Mit Hilfe moderner KI-Techniken, die auf den Daten des Berner Modells trainiert wurden, haben Prof. Yann Alibert und Sara Marques vom NFS PlanetS und dem Center for Space and Habitability der Universität Bern sowie Dr. Jeanne Davoult, ehemalige Doktorandin der Universität Bern und jetzt Forscherin am DLR in Berlin, ein KI-Modell entwickelt, das die Entstehung von Planetensystemen in Sekundenschnelle berechnen kann – eine Million Mal schneller als mit herkömmlichen Methoden. Die Studie wurde soeben in der Zeitschrift Astronomy and Astrophysics veröffentlicht und letzte Woche auf der Konferenz «Fast Machine Learning for Science» in Zürich (wo sie den Preis für das beste Poster gewann) und diese Woche auf dem Joint Meeting of the Europlanet Science Congress and the Division for Planetary Sciences (EPSC-DPS) 2025 in Helsinki vorgestellt.

Wissen, wo man beobachten kann

Heutige und künftige Beobachtungseinrichtungen werden bald in der Lage sein, erdähnliche extrasolare Planeten zu beobachten und zu charakterisieren, während sie bisher auf Planeten beschränkt waren, die sich näher an ihren Wirtssternen befinden. «Die Entdeckung erdähnlicher Planeten erfordert viel Zeit für die Beobachtung. In diesem Zusammenhang ist es sehr wichtig zu wissen, wo man beobachten sollte, um sehr teure Beobachtungszeit zu sparen», erklärt Yann Alibert, Erstautor der Studie.

Um Prioritäten zwischen verschiedenen möglichen Zielen zu setzen, kann man die Beobachtungen von leichter zu beobachtenden anderen Planeten in denselben Systemen nutzen. Dies erfordert jedoch ein tiefgreifendes Verständnis der so genannten Architektur eines Systems: wie die Eigenschaften (Orbitalposition, Masse usw.) eines Planeten in einem System mit den Eigenschaften anderer Planeten im selben System zusammenhängen.

Inspiriert von grossen Sprachmodellen

Das Team trainierte sein KI-Modell mit Zehntausenden von numerischen Simulationen der Entstehung von Planetensystemen, die ebenfalls an der Universität Bern entwickelt wurden. «Das neue KI-Modell kann verwendet werden, um das Vorhandensein und die Eigenschaften von noch zu entdeckenden zusätzlichen Planeten in bereits bekannten extrasolaren Planetensystemen vorherzusagen», erklärt Sara Marques, Doktorandin an der Universität Bern.

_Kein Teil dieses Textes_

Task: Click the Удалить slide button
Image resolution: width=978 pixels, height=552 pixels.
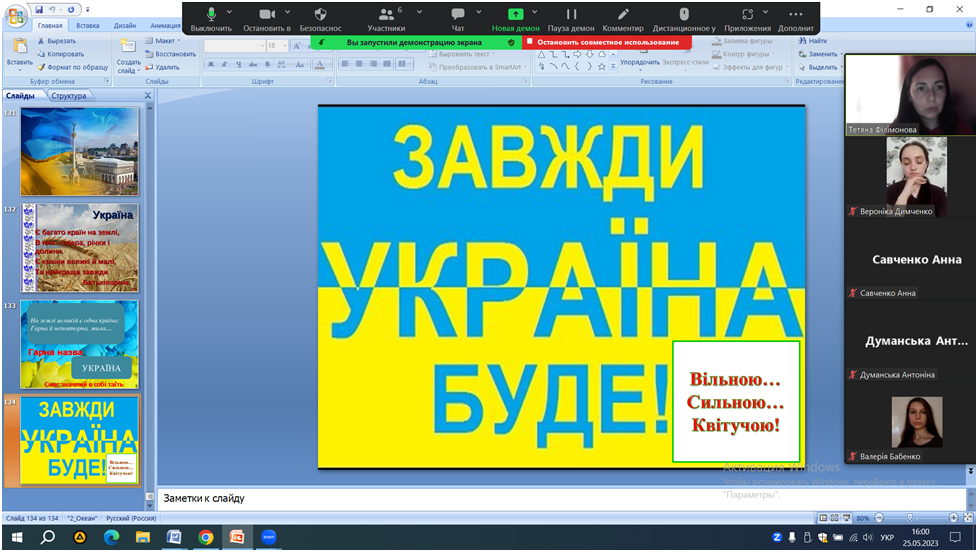Action: 163,67
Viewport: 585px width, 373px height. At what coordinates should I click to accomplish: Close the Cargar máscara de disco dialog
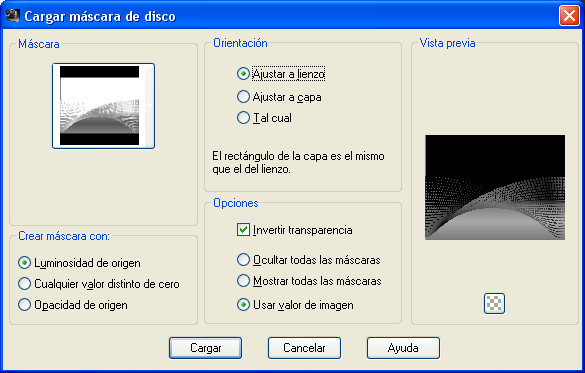coord(569,16)
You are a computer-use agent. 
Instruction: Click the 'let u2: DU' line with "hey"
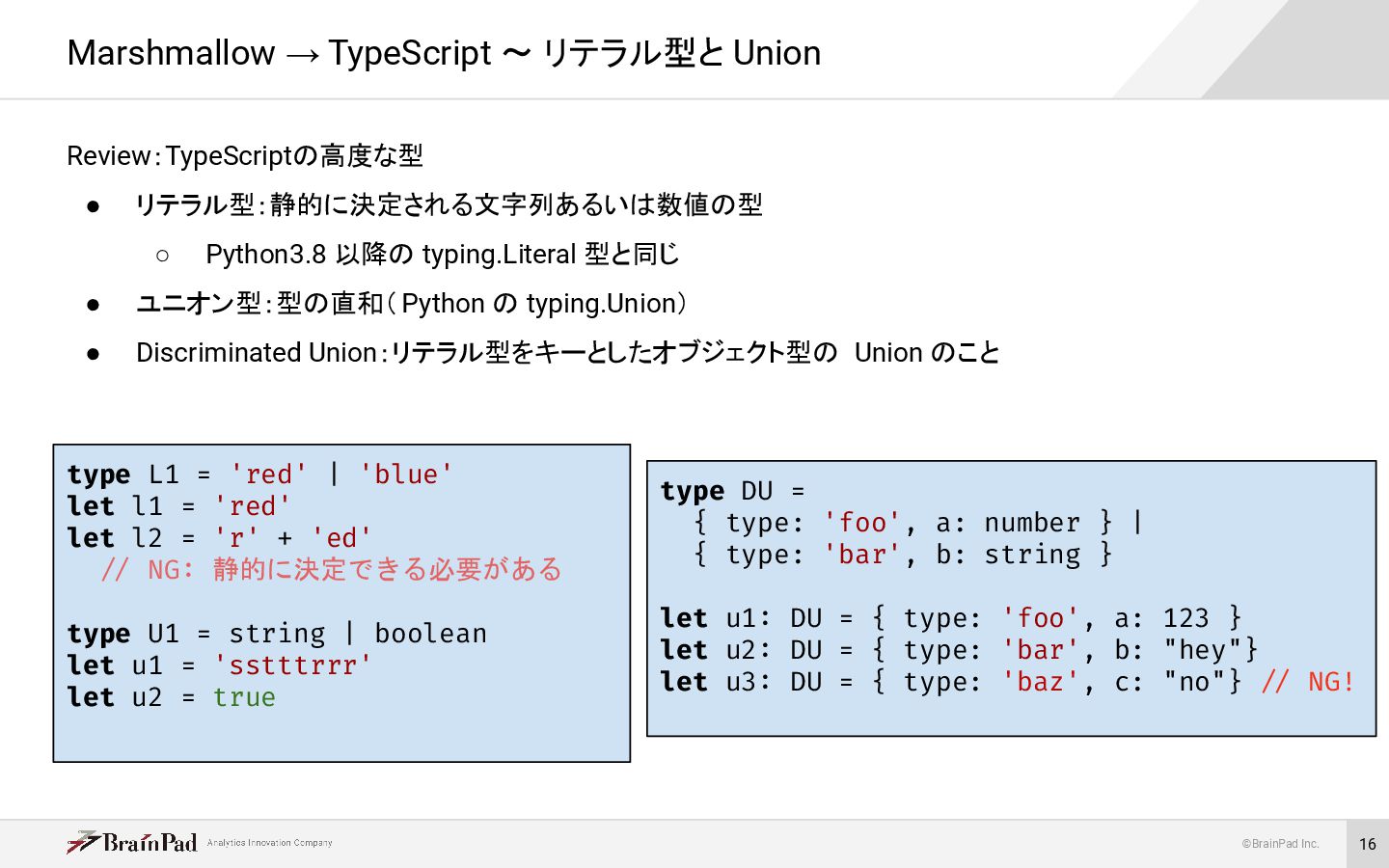point(959,650)
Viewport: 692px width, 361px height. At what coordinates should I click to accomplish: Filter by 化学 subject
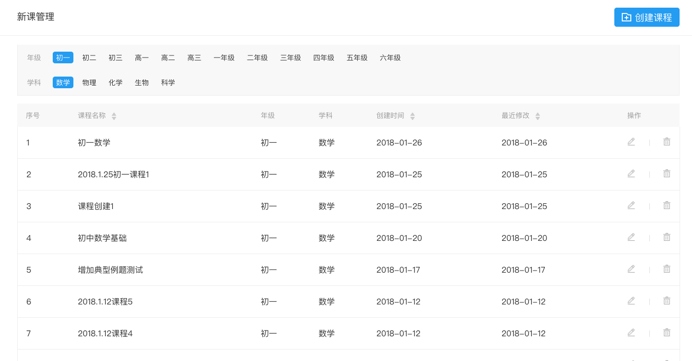116,83

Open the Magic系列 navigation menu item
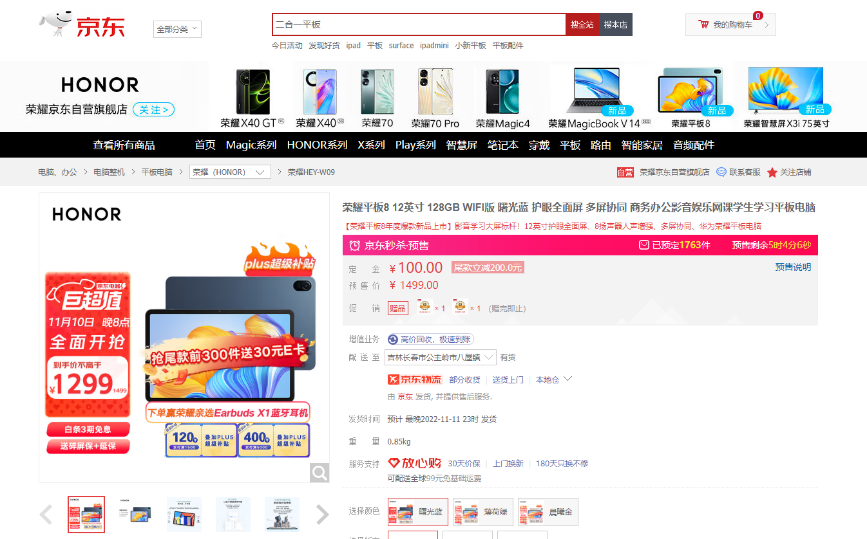251,145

In einem Experiment, das in der aktuellen Studie vorgestellt wird, haben die Forschenden gezeigt, dass in einem realen Drei-Planeten-System die Eigenschaften des zweiten und dritten Planeten aus den Eigenschaften des innersten Planeten des Systems abgeleitet werden können. Alibert erklärt: «Dieser Ansatz kann verwendet werden, um neue Planetensysteme zu erzeugen: Wenn wir einen einzigen Planeten in einem System kennen, können wir mit unserem Modell die restlichen Planeten für Systeme mit drei Planeten vorhersagen.» Alibert fährt fort: «Der Schlüssel zu unserer Studie war die Erkenntnis, dass Planetensysteme als Sequenzen von Planeten betrachtet werden können, genau wie Sätze Sequenzen von Wörtern sind. Das brachte uns auf die Idee, die KI-Methoden von Large Language Models, die zum Beispiel von Chatbots wie ChatGPT verwendet werden, für die Erstellung unseres KI-Modells zu nutzen.»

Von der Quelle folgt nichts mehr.